Dmitry Stepanovich gave the rabbit to his daughter, and handed the towel with the hard, dry little pellets to his wife, Nina, which she then shook off into the trash pail before taking the towel into the bathroom to wash. This was the special rabbit towel, in which the little creature traveled home each Saturday, and in which it was wrapped again each Monday to go back to the laboratory.

The little rabbit was a different one each time—whichever one he happened to grab out of the cage where the test animals lived. Dulin, of course, brought home not those that were undergoing testing, but those from the control group. The test rabbits were more or less healthy, but they had been born from alcoholic mother rabbits. The doctor had plied the mother rabbits with diluted spirits from a young age, then mated them with alcoholic father rabbits, after which he studied their offspring. This was the subject of his dissertation—the influence of alcohol on the offspring of rabbits. The effects of alcohol on the offspring of humans was already well known, of course. Masha Vershkova, the lab assistant, who was at his disposal on a part-time basis, was a representative of this sector of the population: her irises trembled—she suffered from nystagmus—and her fingers shook with a tremor as well. She had been born prematurely, at seven months old. Both her parents were alcoholics, but fortunately she was not mentally impaired. Proof that even alcoholics have a stroke of luck now and then.
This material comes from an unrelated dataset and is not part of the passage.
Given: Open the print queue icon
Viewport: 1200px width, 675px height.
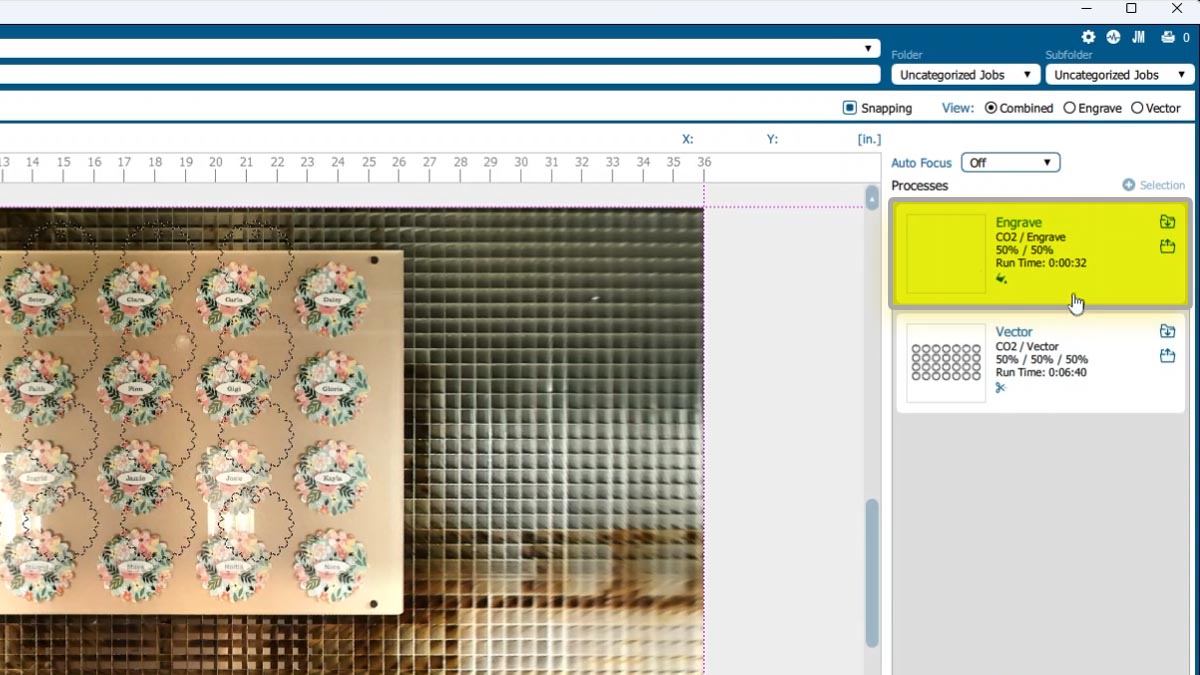Looking at the screenshot, I should click(1167, 37).
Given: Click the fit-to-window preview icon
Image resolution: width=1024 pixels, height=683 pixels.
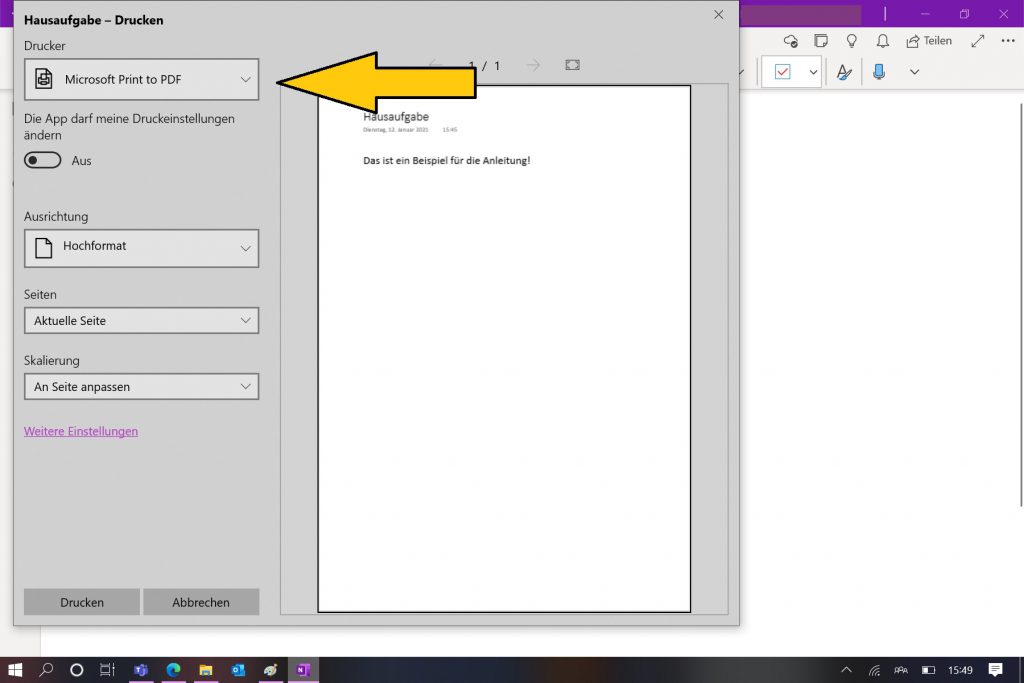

Marinka had never been in any such danger. Her father could not tolerate alcohol. He didn't even drink beer; nor did he smoke. He led a healthy life in all respects. Her mother drank about three small glasses a year, on holidays.

Marinka would take the Saturday bunny to her own little corner, put it into her doll's bed, pretend to wash it, squeeze and cuddle it, and feed it carrots.

Dmitry Stepanovich had been born in the country, and was used to animals. He had remained a country boy until the urban sprawl of the city of Podolsk had swallowed up his unlovely little village and destroyed its rural ways and practices. Still, Dulin's urban existence hadn't begun immediately. The new five-story buildings were constructed according to some whimsical plan, by which they didn't tear down all the peasant cottages at once, but only those that occupied the plots scheduled for construction. The Dulins' home was one of the houses that remained standing for some time; but their farming and animal husbandry collapsed. The chickens, a cat, and a dog were the only animals left. The goat and the pig were given to his grandmother's sister in a more remote village.

By that time, they didn't keep a cow.

For some reason, the well next to the house was filled in, but plumbing was not installed. After that, they had to walk almost a mile to reach a water pump. Thus, the boy Dmitry lived between city and village. He wore raggedy country clothes to a city school, was a poor student, and was despised by the urban majority for being the “country” minority.

His mother punished him for his bad grades. When she wasn't too tired and careworn, she would thrash him, letting her bony little fists land where they might, and she would shriek in a high, piercing voice until she fell down in exhaustion. Many years later, after Dmitry had become a doctor, he diagnosed her disorder ex post facto as “hysteria.” And her thyroid was involved. But by the time Dmitry made the diagnosis, she was already dead.

Uncle Kolya also gave him a hard time. True, he didn't hit him; instead, he dragged him by the ear, squeezing the top of it painfully between his thumb and forefinger. Dmitry was hurt that his mother allowed this to happen, and didn't intervene. Dmitry's grandmother defended him, however. Uncle Kolya, a country fellow who was desiccated from drinking, paid visits to many of the single women around, Dmitry's mother among them. Grandmother called him the “traveling ladies' man.” She despised him, but at the same time feared him. They died at almost the same time—Uncle Kolya of drink, and his grandmother of old age.